Mistake 3: Ignoring the calibration dataset
Using spectral rotations computed on English text to serve a model in Chinese or Arabic exposes you to a silent degradation in quality. Calibration is a mandatory step, not a detail.
❓ Frequently Asked Questions
Does OSCAR work with code models like Claude Opus 4.7 or GPT-5.3 Codex?
The paper validates OSCAR on standard decoder-only architectures. Code models have different attentional distributions (more local focus, less global spread), which may require recalibration. Preliminary results are encouraging but not yet published for purely code cases.
What is the latency overhead?
The measured overhead is less than 3% on prefill time and zero on token-by-token generation (decode). The rotation is fused with the existing QKV projection, so there is no additional kernel.
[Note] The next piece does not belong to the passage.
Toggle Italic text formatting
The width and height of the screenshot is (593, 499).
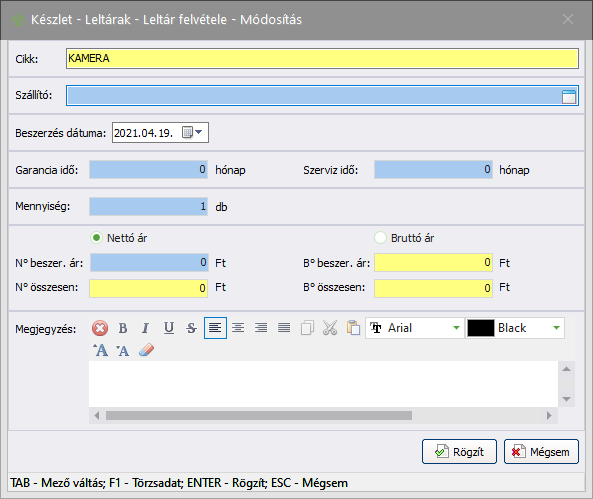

Does OSCAR replace long-window architectures like Mamba or Ring Attention?
No. OSCAR reduces the memory of the existing KV cache. KV cache-free architectures (Mamba, RWKV) eliminate the problem differently. But for standard transformers that dominate the meilleurs LLM pour coder rankings, OSCAR is the most pragmatic solution.
Can OSCAR be used with LLM pour agents like those in the Hermes/OpenClaw list?
Yes, provided the underlying model is a standard transformer with a classic attention mechanism. Agents that accumulate context over long sessions are actually the first to benefit from the memory reduction.
✅ Conclusion
OSCAR is the first INT2 KV cache quantization solution that holds up in production, with a measurable loss of only 1.2% at 128K tokens on RULER. By dividing cache memory by 8, Together AI makes long-context LLM serving economically viable without architectural compromises. The code is open-source, the vLLM integration is simple, and the impact on serving cost is immediate. If you serve LLMs in production with context windows larger than 32K tokens, OSCAR is not an option: it is a necessity.
Sources : MarktechPost — Together AI open-sources OSCAR, OSCAR — Attention-Aware 2-bit KV Cache Quantization (arXiv, May 2026), Together AI.